Background: Discussion of the bill began in February, but the committee had agreed soon thereafter that the legislation cannot pass without amendments to the Unified Building Code, as they are too closely intertwined. The current status of the Unified Building Code remains unclear — as does the reason for the committee’s apparent change of heart.

LEGISLATION WATCH- House awaits CBE response on legislation to curb forex black market: The House’s Constitutional and Legislation Committee has come up with an amendment to the Banking and Central Banks Act that aims to step up punishment for currency black market traders. The committee has sent the measure to the Central Bank of Egypt (CBE) for review, Al Mal reports. The amendment would allow the prosecutor general’s office to issue arrest or search warrants as part of the investigation upon a request from the CBE or prime minister.

Wood Mackenzie says four challenges are facing Egypt’s mining sector: Egypt’s mining sector faces four challenges, according to Ricardo Monte Alto, head of Metals and Mining Americas at Wood Mackenzie, which was hired to lay out a development strategy for Egypt’s mining sector. These include oil and gas-style production sharing agreements and requiring exploration companies to acquire exploration ground before obtaining exploration licenses. He named current outdated legislation as another major problem, while criticizing the lack of available and accessible information to investors. Monte Alto’s statements came during his keynote speech at this week’s Arab International Mineral Resources Conference.

Background: Wood Mackenzie’s suggestions have largely been incorporated in recently proposed amendments to the Mineral Resources Act. The changes have been praised by industry leaders and were sent to the House for review earlier this month. Egypt wants to see mining account for 2% of GDP within five years, Oil Minister Tarek El Molla has said.

Also from the conference: EMRA wants to integrate Egypt’s wildcat miners into formal economy. The Egyptian Mineral Resources Authority (EMRA) is looking to integrate wildcat gold miners into the formal sector through dedicated industrial zones, EMRA head Ayman El Saie said at the conference, according to Youm7. The zones — to be established in Marsa Alam, Shalateen, and Aswan — will process some 40 tonnes of gold alloys estimated to be unearthed by the informal miners each year.

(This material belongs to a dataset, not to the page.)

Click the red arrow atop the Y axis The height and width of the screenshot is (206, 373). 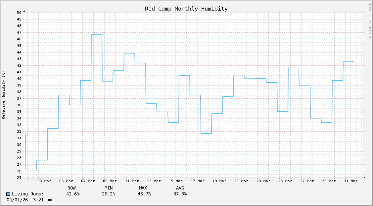pyautogui.click(x=24, y=11)
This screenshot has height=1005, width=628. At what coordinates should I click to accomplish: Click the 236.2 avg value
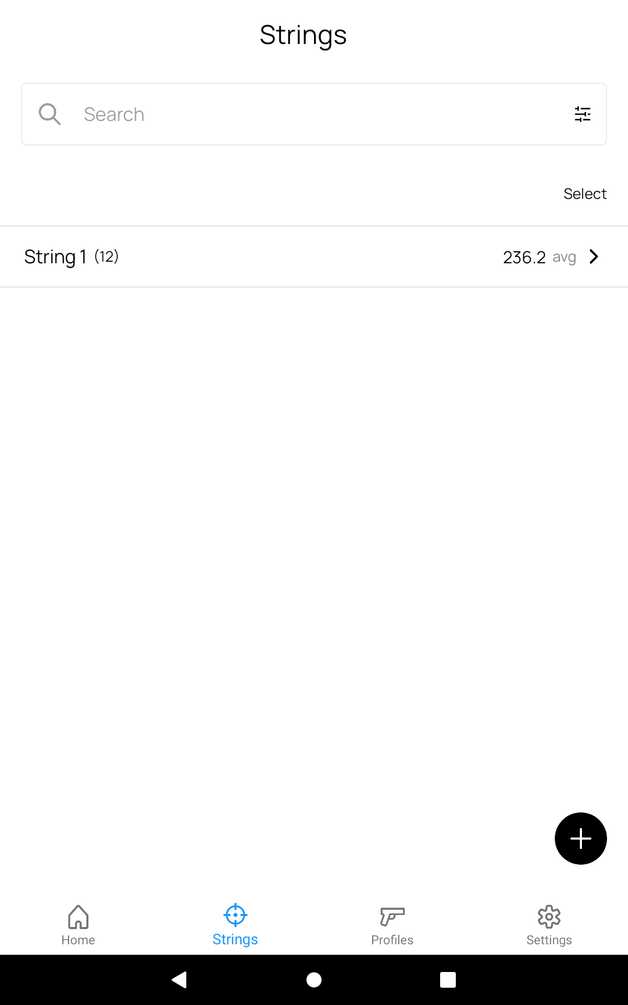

Meanwhile, perennial gold bug Naguib Sawiris’ La Mancha Group is looking to acquire assets put up for sale by Canada’s Barrick Gold after its merger with Rangold Resources, Sawiris said, according to Reuters. Naguib also expressed an interest in Sudan. The FT also has the story.

The US has approved USD 1.2 bn worth of arms sales to Egypt: A Pentagon agency has approved the sale to Egypt of 10 AH-64E Apache helicopters in a transaction worth an estimated USD 1 bn, according to a statement from the US Defense Security Cooperation Agency (DSCA). In a separate statement, the DSCA said it also approved the sale of tank ammunition worth USD 201 mn. “Egypt intends to expand its existing fleet of multi-mission heavy attack helicopters to address U.S.-Egyptian interest in countering terrorist activities emanating from the Sinai Peninsula that undermine regional stability,” the DSCA said. “This sale will contribute to Egypt’s military goal to update its capability while further enhancing greater interoperability between Egypt, the U.S., and other allies.” Congress now has a 30-day window in which to block the sales or they automatically go through. The Hill and The Defense Post had the story.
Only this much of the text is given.